Vanzelfsprekend zal ik de gemeenten blijven ondersteunen bij het beëindigen van
het beperkte aantal noodopvangplaatsen dat nog resteert, maar hen ook
onverkort blijven aanspreken op een goede uitvoering van de gemaakte
afspraken. Zoals de motie vraagt zal dit op ruimhartige wijze geschieden. Tijdens
het Bestuurlijk Overleg van 28 april jl. met de VNG heb ik dan ook aangegeven
dat gemeenten altijd terecht kunnen bij de Dienst Terugkeer en Vertrek (DT&V)

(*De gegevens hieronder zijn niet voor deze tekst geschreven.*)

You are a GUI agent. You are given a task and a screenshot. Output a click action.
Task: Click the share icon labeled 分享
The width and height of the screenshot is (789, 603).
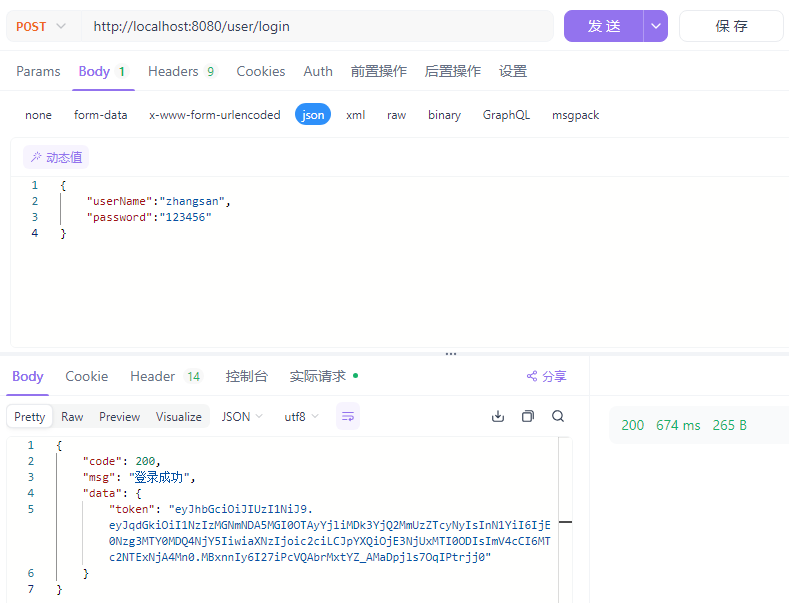546,377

met vragen over ex-asielzoekers die zich in de gemeente melden met een verzoek
om opvang. Zij kunnen zich hiertoe wenden tot de afdelingsmanager van de DT&V
of de zaak inbrengen in het Lokaal Terugkeer Overleg. Tevens heb ik voor
eventuele noodgevallen een dag en nacht bereikbare interventielijn bij de DT&V
opengesteld. Zo kan de gemeente snel duidelijkheid krijgen over status en
achtergronden van betrokkene(n) en kan zonodig maatwerk worden geboden,
zoals de beoordeling of zich daadwerkelijk een buitenschuldsituatie voordoet, die
aanleiding geeft tot het verlenen van een vergunning.

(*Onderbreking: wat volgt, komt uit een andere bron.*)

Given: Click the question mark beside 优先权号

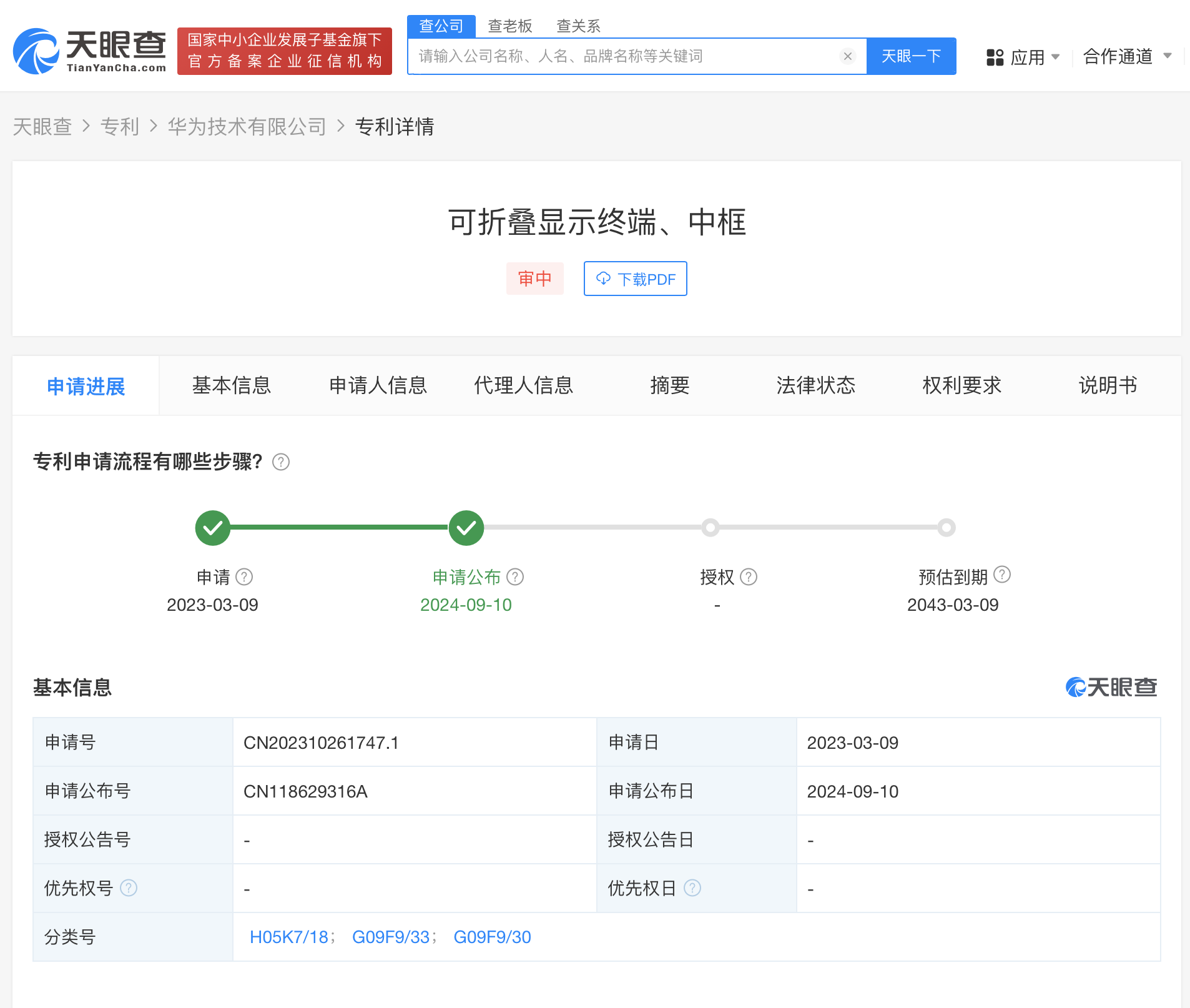Looking at the screenshot, I should tap(129, 887).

Motie Azough (19 637, nr. 1339)
Bij de Rapportagebrief Internationale Misdrijven 2009 (d.d. 31 mei 2010) heb ik
uw Kamer geïnformeerd over de kennis bij het Team Internationale Misdrijven
van het OM en de 1F-unit van de IND met betrekking tot de informatie in het
ambtsbericht van de Minister van Buitenlandse Zaken van februari 2000 inzake
veiligheidsdiensten in communistisch Afghanistan. Daarmee heeft uw Kamer de in
de motie verzochte informatie ontvangen.